Lay out the items below as a numbered list, dropping any blank lines.
*** Provided data ***
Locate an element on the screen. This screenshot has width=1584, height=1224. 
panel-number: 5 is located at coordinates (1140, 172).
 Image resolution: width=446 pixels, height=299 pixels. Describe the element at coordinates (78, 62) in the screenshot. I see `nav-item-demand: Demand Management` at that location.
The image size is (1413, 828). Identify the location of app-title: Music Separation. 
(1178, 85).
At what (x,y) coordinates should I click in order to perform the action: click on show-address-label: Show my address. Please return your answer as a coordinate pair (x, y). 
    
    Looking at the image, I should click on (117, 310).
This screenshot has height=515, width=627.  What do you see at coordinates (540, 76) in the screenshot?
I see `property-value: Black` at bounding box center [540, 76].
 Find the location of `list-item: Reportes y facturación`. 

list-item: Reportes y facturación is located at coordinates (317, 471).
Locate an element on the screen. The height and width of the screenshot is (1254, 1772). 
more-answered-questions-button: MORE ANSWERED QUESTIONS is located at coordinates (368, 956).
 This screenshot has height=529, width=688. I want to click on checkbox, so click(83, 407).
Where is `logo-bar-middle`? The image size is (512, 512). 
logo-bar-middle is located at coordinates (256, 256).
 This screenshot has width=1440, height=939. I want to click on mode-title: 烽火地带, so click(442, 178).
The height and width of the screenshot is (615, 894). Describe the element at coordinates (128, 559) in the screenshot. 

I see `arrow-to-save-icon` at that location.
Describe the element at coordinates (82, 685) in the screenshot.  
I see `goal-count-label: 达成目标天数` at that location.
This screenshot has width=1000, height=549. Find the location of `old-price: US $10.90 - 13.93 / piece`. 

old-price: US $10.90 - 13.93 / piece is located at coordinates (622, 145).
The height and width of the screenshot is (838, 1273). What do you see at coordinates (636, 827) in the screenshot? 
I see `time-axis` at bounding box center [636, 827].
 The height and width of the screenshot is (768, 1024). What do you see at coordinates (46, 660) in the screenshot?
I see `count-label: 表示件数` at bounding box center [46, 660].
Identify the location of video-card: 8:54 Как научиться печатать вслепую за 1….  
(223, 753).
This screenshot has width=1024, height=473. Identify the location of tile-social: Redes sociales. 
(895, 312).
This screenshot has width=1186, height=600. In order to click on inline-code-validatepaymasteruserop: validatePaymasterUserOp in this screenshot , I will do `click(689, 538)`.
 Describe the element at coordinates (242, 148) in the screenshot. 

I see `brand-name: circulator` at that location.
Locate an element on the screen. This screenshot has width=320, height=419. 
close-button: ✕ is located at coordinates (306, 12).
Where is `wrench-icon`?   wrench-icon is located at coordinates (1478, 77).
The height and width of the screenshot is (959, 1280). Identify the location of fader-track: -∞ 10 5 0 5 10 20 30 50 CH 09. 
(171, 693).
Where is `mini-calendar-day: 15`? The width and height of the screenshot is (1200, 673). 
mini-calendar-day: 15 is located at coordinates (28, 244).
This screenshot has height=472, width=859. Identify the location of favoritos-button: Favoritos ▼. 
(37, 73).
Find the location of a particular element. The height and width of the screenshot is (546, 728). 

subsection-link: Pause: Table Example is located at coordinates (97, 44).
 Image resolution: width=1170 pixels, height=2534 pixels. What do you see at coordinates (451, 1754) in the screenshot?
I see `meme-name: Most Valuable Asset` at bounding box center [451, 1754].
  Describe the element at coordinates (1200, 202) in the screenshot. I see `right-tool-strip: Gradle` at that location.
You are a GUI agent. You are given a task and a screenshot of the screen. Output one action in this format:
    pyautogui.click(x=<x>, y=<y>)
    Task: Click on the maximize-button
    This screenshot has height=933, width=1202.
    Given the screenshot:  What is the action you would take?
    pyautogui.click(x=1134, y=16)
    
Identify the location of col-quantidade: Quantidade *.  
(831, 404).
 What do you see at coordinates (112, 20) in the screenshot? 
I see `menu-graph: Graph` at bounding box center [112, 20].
***
Result for this task:
1. Locate an element on the screen. This screenshot has width=1584, height=1224. 
2. panel-number: 5 is located at coordinates (1140, 172).
3.  Image resolution: width=446 pixels, height=299 pixels. Describe the element at coordinates (78, 62) in the screenshot. I see `nav-item-demand: Demand Management` at that location.
4. The image size is (1413, 828). Identify the location of app-title: Music Separation. 
5. (1178, 85).
6. At what (x,y) coordinates should I click in order to perform the action: click on show-address-label: Show my address. Please return your answer as a coordinate pair (x, y). 
7.     Looking at the image, I should click on (117, 310).
8. This screenshot has height=515, width=627.  What do you see at coordinates (540, 76) in the screenshot?
9. I see `property-value: Black` at bounding box center [540, 76].
10.  Find the location of `list-item: Reportes y facturación`. 
11. list-item: Reportes y facturación is located at coordinates (317, 471).
12. Locate an element on the screen. The height and width of the screenshot is (1254, 1772). 
13. more-answered-questions-button: MORE ANSWERED QUESTIONS is located at coordinates (368, 956).
14.  This screenshot has height=529, width=688. I want to click on checkbox, so click(83, 407).
15. Where is `logo-bar-middle`? The image size is (512, 512). 
16. logo-bar-middle is located at coordinates (256, 256).
17.  This screenshot has width=1440, height=939. I want to click on mode-title: 烽火地带, so click(442, 178).
18. The height and width of the screenshot is (615, 894). Describe the element at coordinates (128, 559) in the screenshot. 
19. I see `arrow-to-save-icon` at that location.
20. Describe the element at coordinates (82, 685) in the screenshot.  
21. I see `goal-count-label: 达成目标天数` at that location.
22. This screenshot has width=1000, height=549. Find the location of `old-price: US $10.90 - 13.93 / piece`. 
23. old-price: US $10.90 - 13.93 / piece is located at coordinates (622, 145).
24. The height and width of the screenshot is (838, 1273). What do you see at coordinates (636, 827) in the screenshot? 
25. I see `time-axis` at bounding box center [636, 827].
26.  The height and width of the screenshot is (768, 1024). What do you see at coordinates (46, 660) in the screenshot?
27. I see `count-label: 表示件数` at bounding box center [46, 660].
28. Identify the location of video-card: 8:54 Как научиться печатать вслепую за 1….  
29. (223, 753).
30. This screenshot has width=1024, height=473. Identify the location of tile-social: Redes sociales. 
31. (895, 312).
32. This screenshot has width=1186, height=600. In order to click on inline-code-validatepaymasteruserop: validatePaymasterUserOp in this screenshot , I will do `click(689, 538)`.
33.  Describe the element at coordinates (242, 148) in the screenshot. 
34. I see `brand-name: circulator` at that location.
35. Locate an element on the screen. This screenshot has width=320, height=419. 
36. close-button: ✕ is located at coordinates (306, 12).
37. Where is `wrench-icon`?   wrench-icon is located at coordinates (1478, 77).
38. The height and width of the screenshot is (959, 1280). Identify the location of fader-track: -∞ 10 5 0 5 10 20 30 50 CH 09. 
39. (171, 693).
40. Where is `mini-calendar-day: 15`? The width and height of the screenshot is (1200, 673). 
41. mini-calendar-day: 15 is located at coordinates (28, 244).
42. This screenshot has height=472, width=859. Identify the location of favoritos-button: Favoritos ▼. 
43. (37, 73).
44. Find the location of a particular element. The height and width of the screenshot is (546, 728). 
45. subsection-link: Pause: Table Example is located at coordinates (97, 44).
46.  Image resolution: width=1170 pixels, height=2534 pixels. What do you see at coordinates (451, 1754) in the screenshot?
47. I see `meme-name: Most Valuable Asset` at bounding box center [451, 1754].
48.   Describe the element at coordinates (1200, 202) in the screenshot. I see `right-tool-strip: Gradle` at that location.
49. You are a GUI agent. You are given a task and a screenshot of the screen. Output one action in this format:
50.     pyautogui.click(x=<x>, y=<y>)
51.     Task: Click on the maximize-button
52.     This screenshot has height=933, width=1202.
53.     Given the screenshot:  What is the action you would take?
54.     pyautogui.click(x=1134, y=16)
55. Identify the location of col-quantidade: Quantidade *.  
56. (831, 404).
57.  What do you see at coordinates (112, 20) in the screenshot? 
58. I see `menu-graph: Graph` at bounding box center [112, 20].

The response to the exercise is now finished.